Friedhöfe sind gebührenmitfinanzierte Grünflächen, die nun, da eine Nutzung als Friedhof scheinbar nicht mehr nötig ist, gewinnbringend als Bauland vermarktet werden sollen. Es steht die Frage im Raum, warum gerade ehemalige Friedhofsflächen so lukrative Flächen sind. Die Antwort: Es sind häufig ganz bürgernahe und gut erreichbare Grünflächen, die dadurch natürlich besonders reizvoll sind. Ach ja: Ein Stadtparkt wird meistens alleinig aus Steuermitteln finanziert.
Unsere Städte werden nicht zuletzt durch das sich verändernde Klima und die immer dichtere Bebauung immer heißer und die Luft durch zum Beispiel Feinstaub immer belasteter. Gerade Friedhöfe schaffen aufgrund ihrer vielfältigen Bepflanzung und ihrer häufigen ganz zentralen Lage mitten zwischen der Bebauung, hier wichtige Abhilfe. Anfang Juni erst titelte „ZDF heute“: „In vielen Großstädten sind „grüne Lungen“ selten. Die wenigen Parks schaffen es nicht die Luft zu kühlen.“ Friedhöfe sind ein ganz wesentlicher Teil dieser grünen Lungen!
Wo ist der Aufschrei der Naturschützer? Friedhöfe sind heute doch die letzten Refugien und Rückzugsorte von Natur in unseren zubetonierten Städten. Nirgendwo sonst ist die ökologische Dichte so hoch. Nicht selten sind unsere Friedhöfe letzte Rückzugsorte für viele bedrohte Pflanzen und Tiere. Und diese letzten Rückzugsorte für Pflanze, Tier und Mensch sollen einfach so geopfert werden? Jeder versprengte Feldhamster stoppt so manch anderes Bauvorhaben.
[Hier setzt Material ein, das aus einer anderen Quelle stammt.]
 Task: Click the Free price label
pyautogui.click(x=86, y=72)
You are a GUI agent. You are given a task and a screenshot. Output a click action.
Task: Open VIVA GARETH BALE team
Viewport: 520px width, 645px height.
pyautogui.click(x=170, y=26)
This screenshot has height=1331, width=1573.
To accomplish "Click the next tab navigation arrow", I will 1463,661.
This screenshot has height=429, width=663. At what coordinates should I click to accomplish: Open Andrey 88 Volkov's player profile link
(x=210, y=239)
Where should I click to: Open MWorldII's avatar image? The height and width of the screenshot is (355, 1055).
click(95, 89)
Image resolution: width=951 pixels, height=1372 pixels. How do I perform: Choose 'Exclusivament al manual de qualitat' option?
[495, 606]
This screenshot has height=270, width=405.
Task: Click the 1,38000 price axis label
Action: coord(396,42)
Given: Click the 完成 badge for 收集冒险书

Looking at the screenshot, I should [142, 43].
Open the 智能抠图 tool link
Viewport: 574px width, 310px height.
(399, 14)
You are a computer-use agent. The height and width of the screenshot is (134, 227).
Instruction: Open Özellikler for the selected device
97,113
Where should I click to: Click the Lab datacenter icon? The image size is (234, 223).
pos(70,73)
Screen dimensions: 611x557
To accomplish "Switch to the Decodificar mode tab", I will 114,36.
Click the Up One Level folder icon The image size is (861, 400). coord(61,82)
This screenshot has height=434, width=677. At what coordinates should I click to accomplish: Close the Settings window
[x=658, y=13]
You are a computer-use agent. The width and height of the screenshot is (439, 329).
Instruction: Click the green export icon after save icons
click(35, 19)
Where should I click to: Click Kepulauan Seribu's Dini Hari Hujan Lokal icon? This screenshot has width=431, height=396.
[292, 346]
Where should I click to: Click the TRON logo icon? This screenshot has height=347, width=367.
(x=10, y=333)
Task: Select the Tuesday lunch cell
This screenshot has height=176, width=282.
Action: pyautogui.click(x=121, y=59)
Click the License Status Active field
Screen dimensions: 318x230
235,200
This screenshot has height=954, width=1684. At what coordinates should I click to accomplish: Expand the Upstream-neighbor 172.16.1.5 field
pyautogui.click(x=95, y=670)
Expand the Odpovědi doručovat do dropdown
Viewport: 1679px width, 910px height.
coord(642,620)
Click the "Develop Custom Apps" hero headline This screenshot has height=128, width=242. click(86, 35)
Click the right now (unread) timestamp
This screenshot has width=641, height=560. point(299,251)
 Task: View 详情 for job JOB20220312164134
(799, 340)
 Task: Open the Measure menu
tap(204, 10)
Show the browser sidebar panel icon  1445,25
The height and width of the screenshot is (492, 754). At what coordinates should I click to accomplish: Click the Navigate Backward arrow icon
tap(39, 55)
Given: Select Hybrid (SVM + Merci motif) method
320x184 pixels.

Wo sind die Bedenken der zukünftigen Häuslebauer? Wonach suchen Archäologen? Über welche Funde freuen sie sich ganz besonders? Gräber und alte Friedhöfe sind da sehr beliebt. Warum? Weil man auch nach vielen Jahrhunderten oder Jahrtausenden an diesen Stellen Dinge findet, die man damals mal ins Grab gelegt hat. Und wer wünscht sich schon Knochenreste im Gemüsegärtchen.
Wo ist der Aufschrei der Menschlichkeit? In vielen Religionen sind Gräber „Häuser der Ewigkeit“. Gräber haben nicht selten ewiges Ruherecht. Unsere Gesellschaft wird gerade in den letzten Jahren immer bunter und vielfältiger. Welches Menschbild geben wir unseren neuen Mitbürgern und Gästen von uns, wenn wir auf ehemaligen Gräbern heute einfach Straßen und Häuser bauen?
Wo sind die Bedenken der Verantwortlichen?
Ist die Vermarktung von Friedhofsflächen für die Kommunen wirklich die einzige Alternative? Wäre es nicht auch unter den oben genannten Gesichtspunkten interessanter andere Flächen zu nutzen oder zählt hier nur die lukrative, schöne und scheinbar in der Pflege teure Fläche, die ja auch schon im Besitz der Stadt ist?
Wo sind …. ? Es gibt sicher noch viele Fragen, die mit „Wo sind …?“ beginnen könnten. Wir sollten dringend mal über den Friedhof reden! Denken wir einfach mal neu über den Wert unserer Friedhöfe nach bevor wir sie einfach aus dem Stadtbild entfernen.